Clinton and increasingly the rest of the populace are beginning to realize that global financial markets will determine which regions shall be the beneficiaries of economic largesse and profit from this new order. These markets are essentially unrestrained entities, accountable to no one and indifferent to national borders and ethnicity.
The financial gurus who attempt to predict the markets' eddies and gyrations are increasingly and publicly beginning to demonstrate their growing political power. This development explains why Treasury Secretary and former Goldman Sachs Chairman Robert E. Rubin `60 is the most important man in the country.
It was largely at Rubin's urging that a multi-billion dollar infusion into the post-NAFTA Mexican economy was made. The realization--and the subsequent attitudinal change by United States policy makers--that our economy is inextricably linked with Mexico's, and increasingly with other American countries, is the true measure of NAFTA's success. The nightmarish debt-crisis of the 1980s, which left most Latin American economies devastated and smoldering, is unlikely to be repeated. There is now too much at stake for North Americans for summary abandonment.

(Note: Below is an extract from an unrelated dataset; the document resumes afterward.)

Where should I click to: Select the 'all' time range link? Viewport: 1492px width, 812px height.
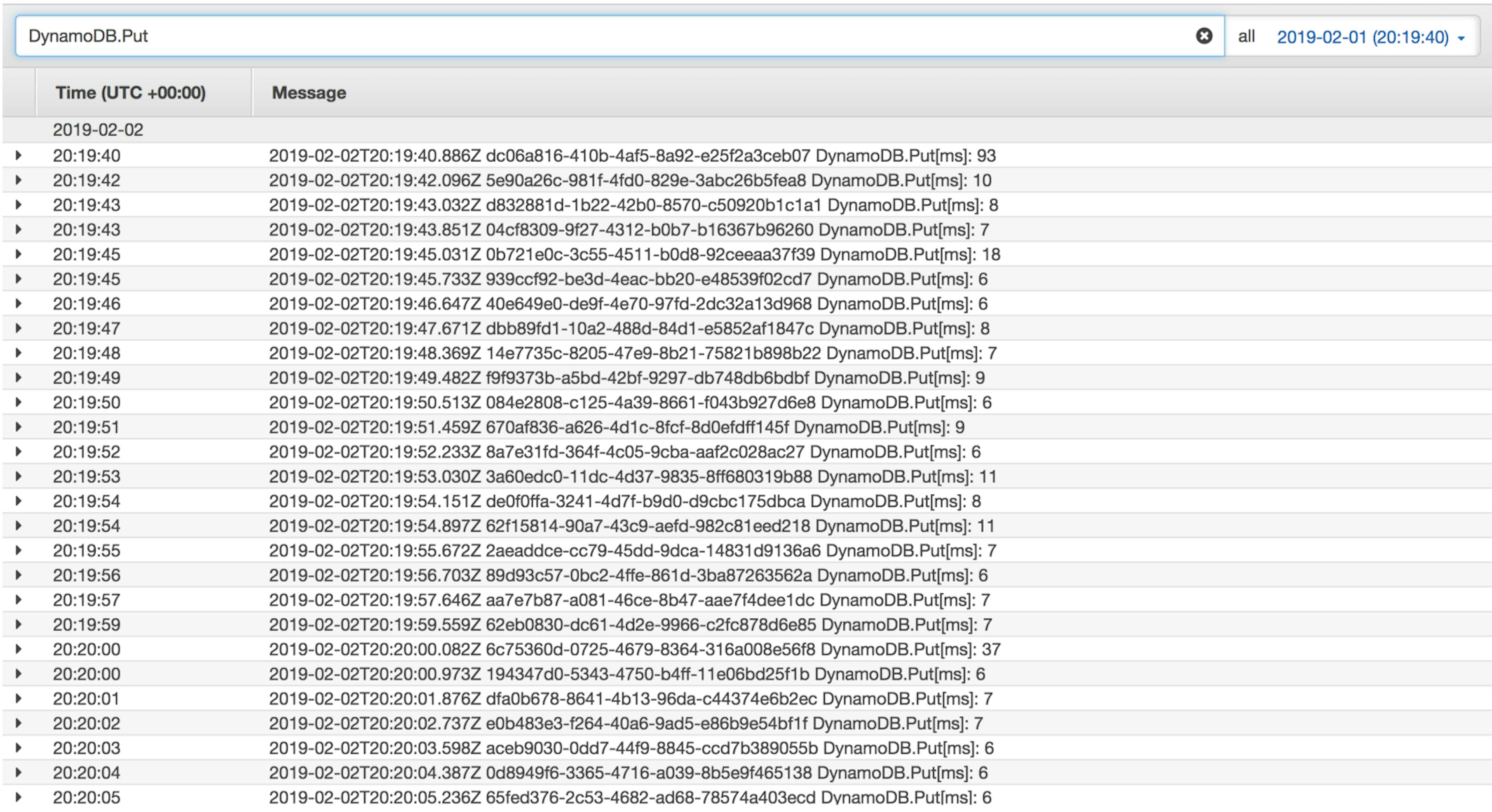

I am convinced that cultural and economic hemispheric linkage is both inevitable and desirable. In fact, I've staked my political life on it.
Harvard is attempting to respond to this new development. (As a comparativist, I can't help but compare the poorly-lit Coolidge Hall--where the various area-studies centers are housed--and its early seventies, minimalist decor with the sumptuously appointed Center for European Studies.) In recognition of the interconnectedness of the American economies, the new Center for Latin American Studies should bring about a significant change. I read this as a subtle indicator of tectonic shifts in geopolitics.
Many Latin American countries are now attempting, admittedly on a small scale, to bridge the chasm of class-stratification. Through increased democratization and economic liberalization, they're trying in effect to become more like what the United States claims to be--an open, democratic, economically successful society.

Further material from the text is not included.